[Stored data entries]
>>>

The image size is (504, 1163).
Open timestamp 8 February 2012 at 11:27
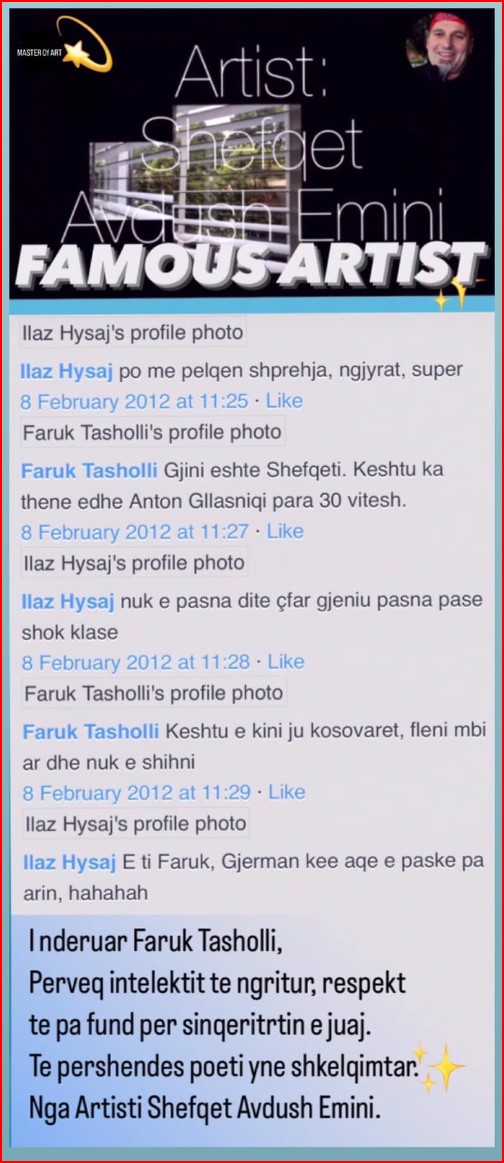point(135,532)

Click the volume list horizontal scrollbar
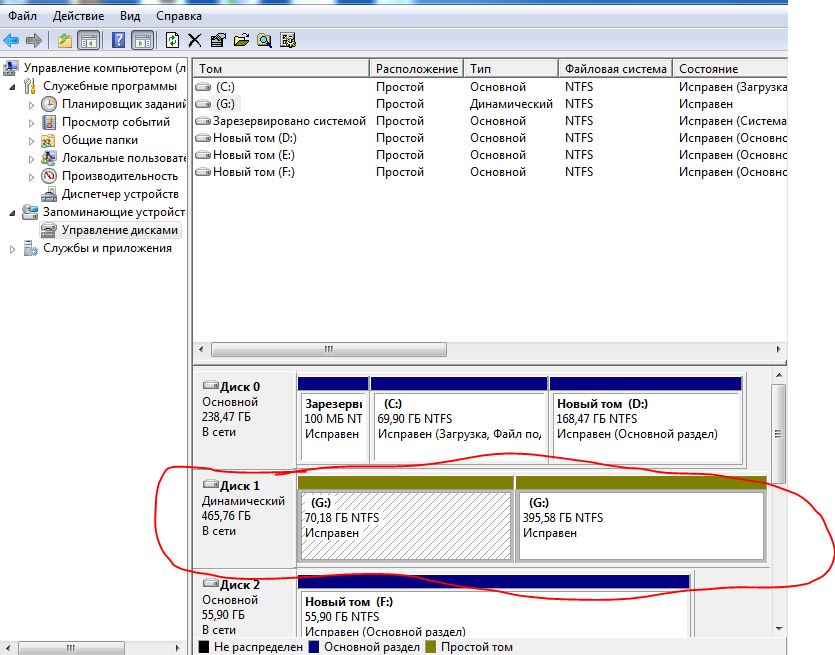pyautogui.click(x=328, y=350)
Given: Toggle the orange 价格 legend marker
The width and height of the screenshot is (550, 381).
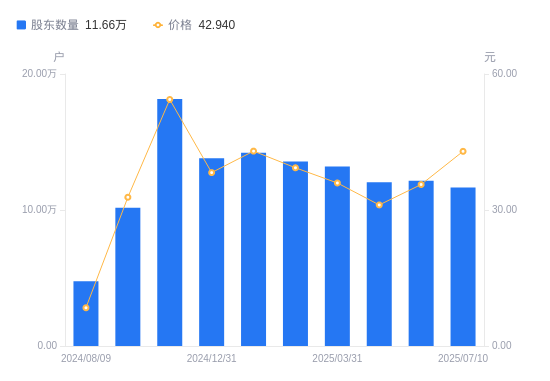Looking at the screenshot, I should (x=158, y=25).
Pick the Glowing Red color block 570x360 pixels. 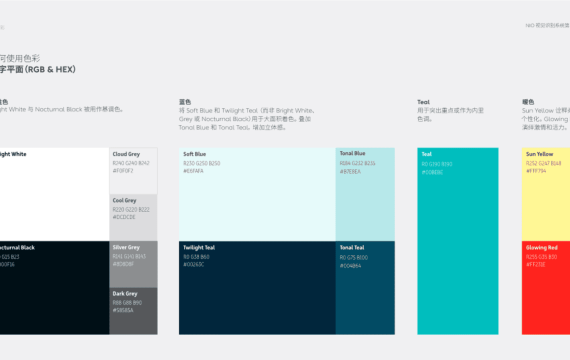point(546,288)
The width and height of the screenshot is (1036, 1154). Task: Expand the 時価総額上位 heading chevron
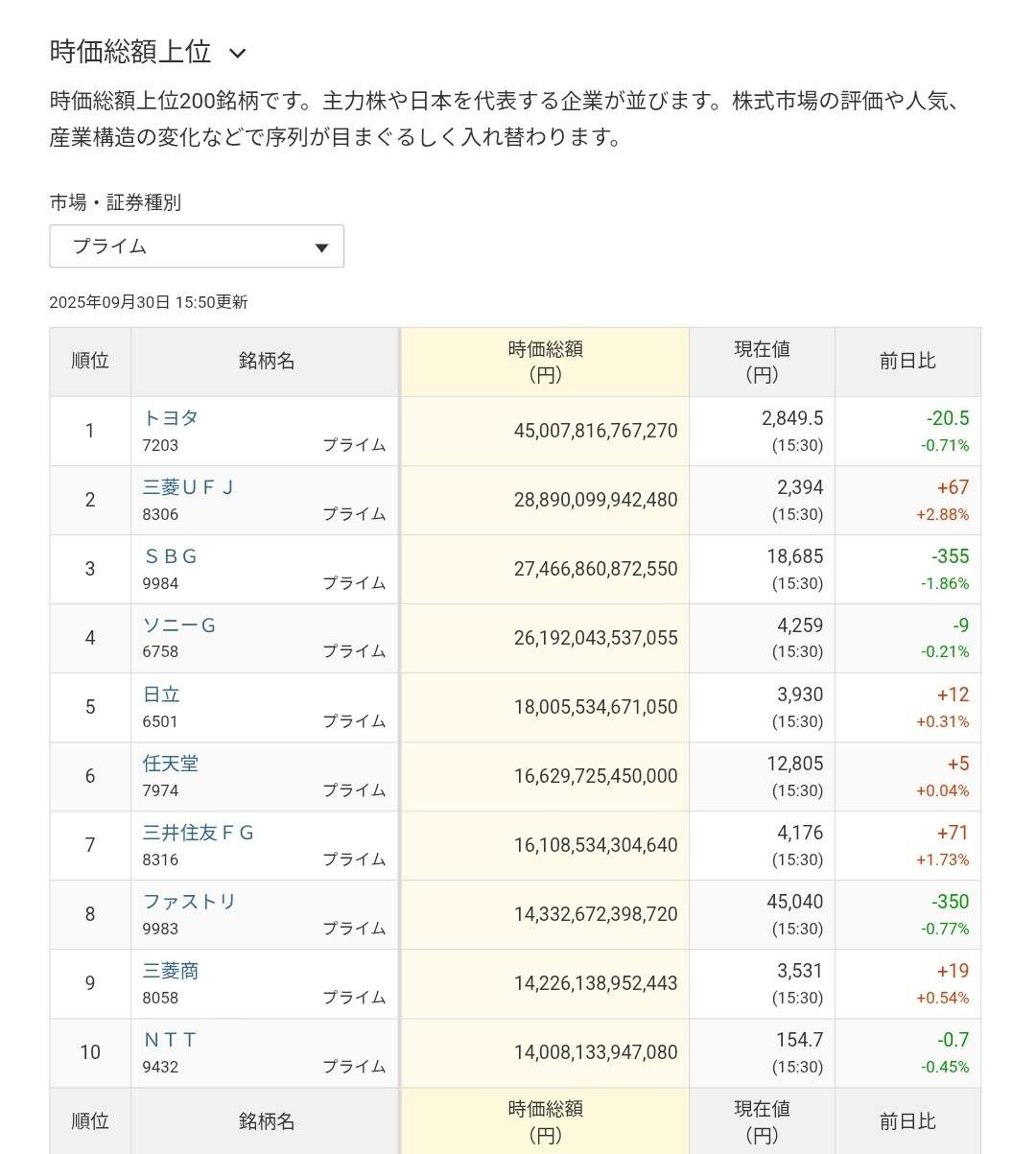[238, 54]
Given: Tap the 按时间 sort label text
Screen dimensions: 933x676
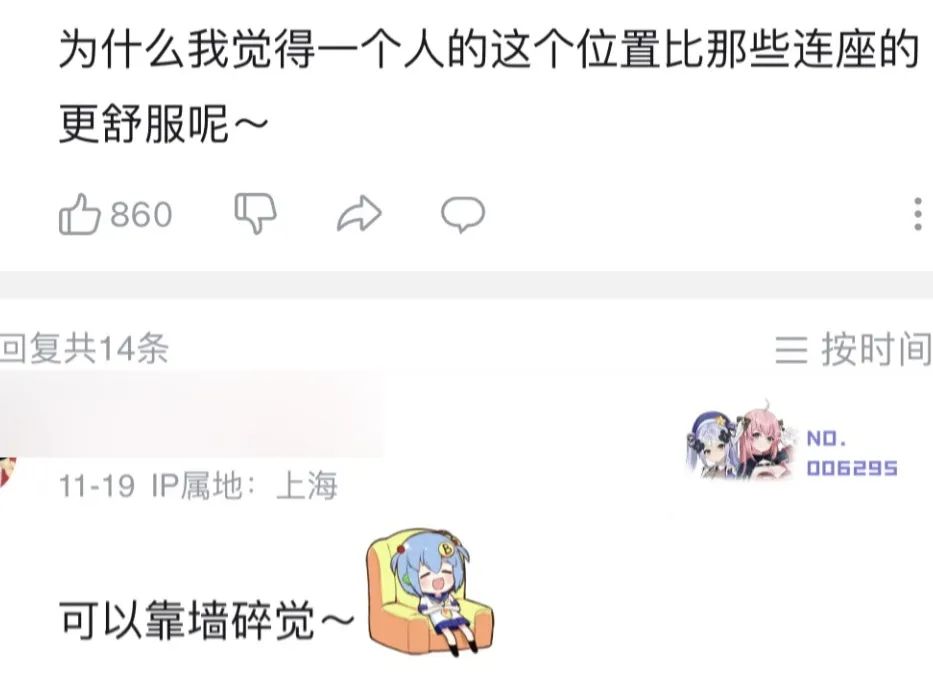Looking at the screenshot, I should 876,349.
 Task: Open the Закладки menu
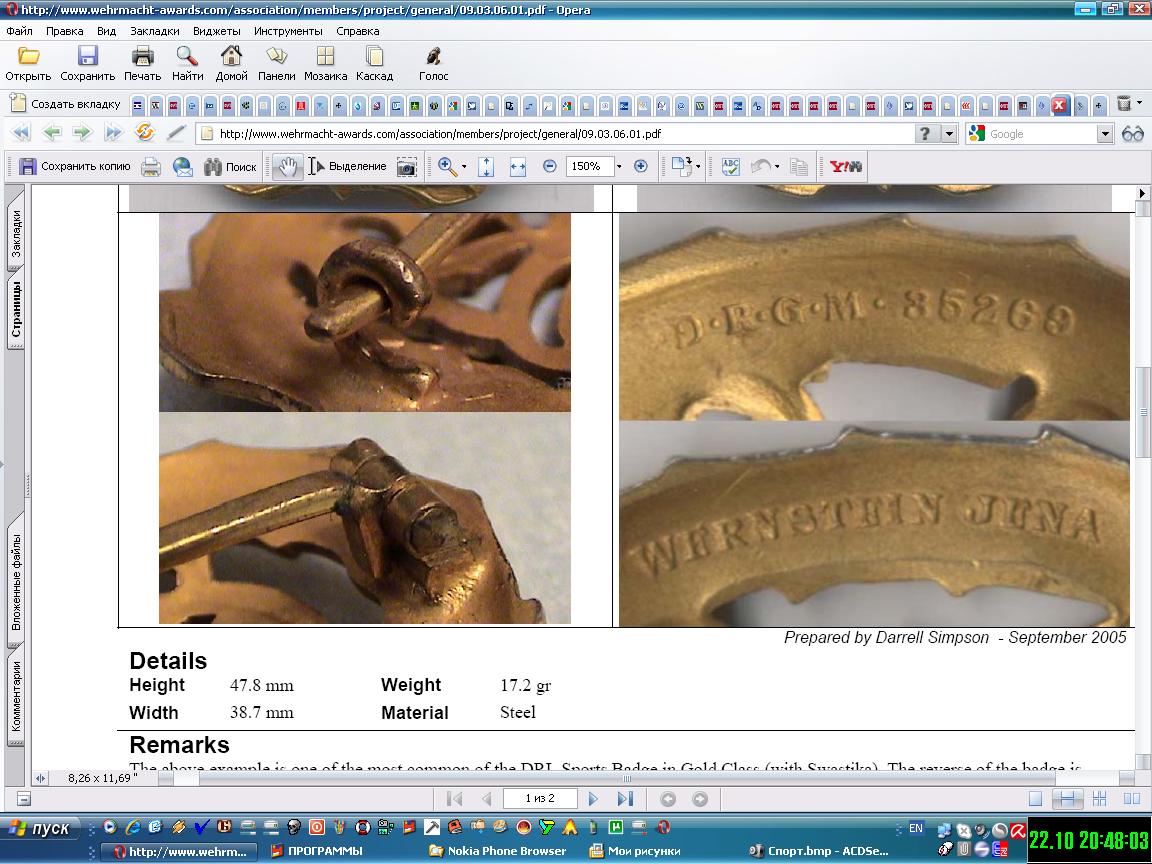click(155, 31)
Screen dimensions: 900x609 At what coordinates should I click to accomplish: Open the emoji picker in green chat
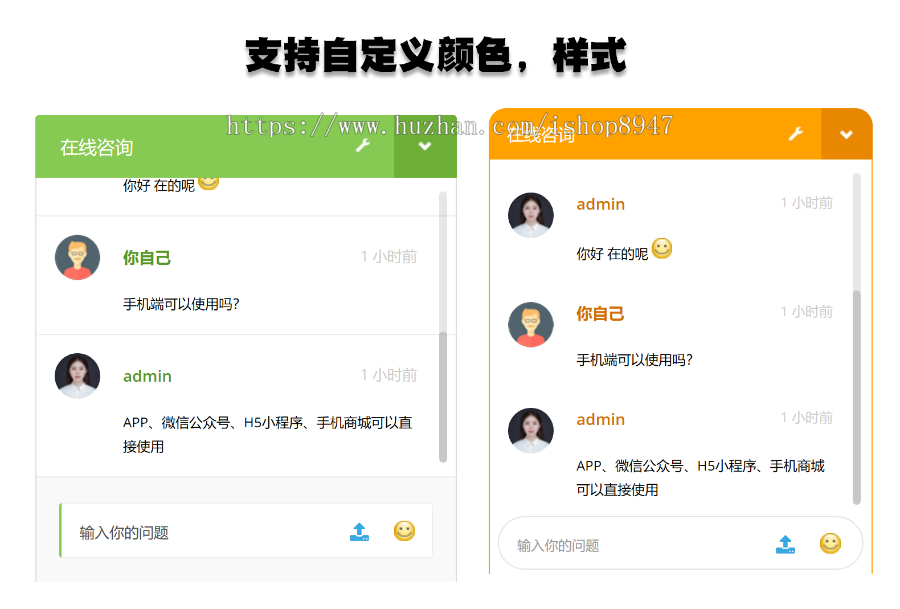coord(404,531)
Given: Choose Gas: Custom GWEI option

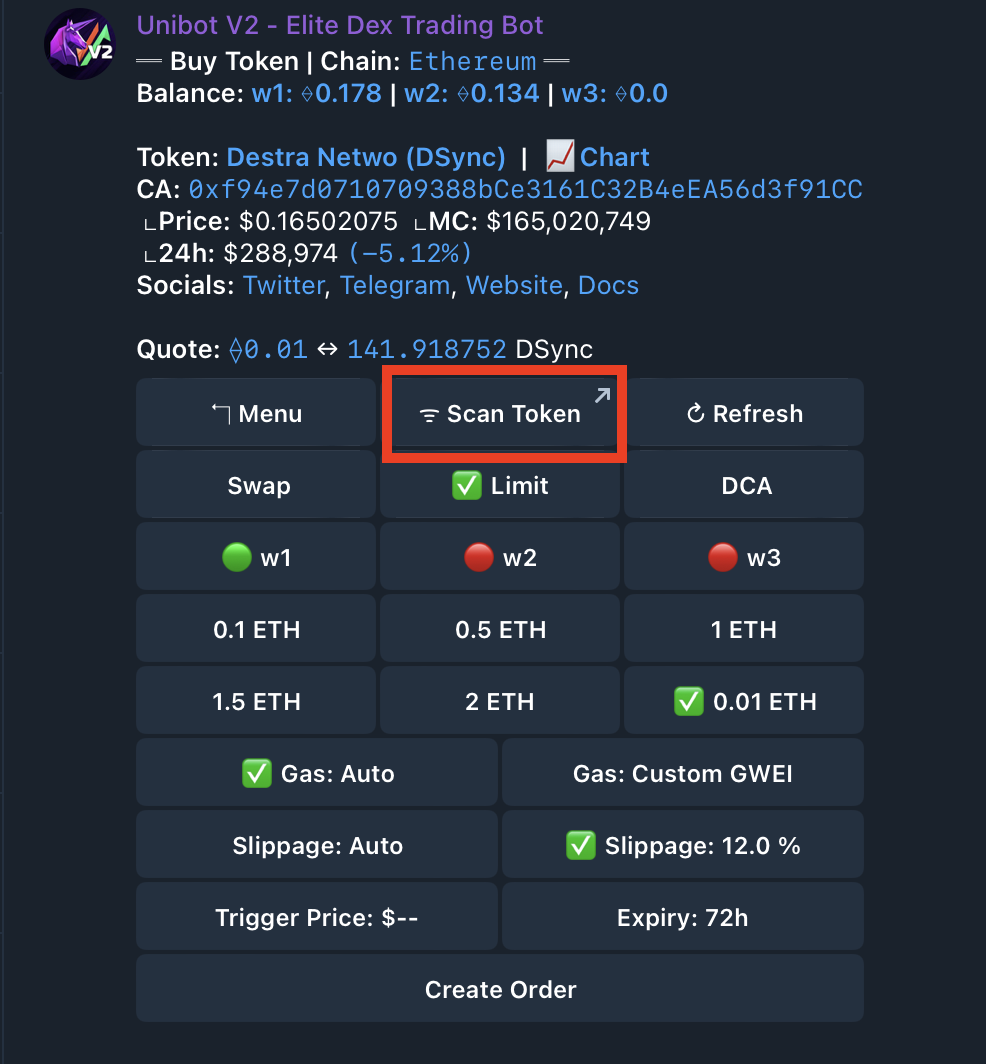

<<<

Beginning at the line that holds "Given: Tap the 按时间 sort label text" and ending with the last line of the entries, please set down each line exactly, leaving every picture out.

Given: Tap the 按时间 sort label text
Screen dimensions: 933x676
Looking at the screenshot, I should 876,349.
 Task: Open the Закладки menu
click(155, 31)
Screen dimensions: 900x609 At what coordinates should I click to accomplish: Open the emoji picker in green chat
coord(404,531)
Given: Choose Gas: Custom GWEI option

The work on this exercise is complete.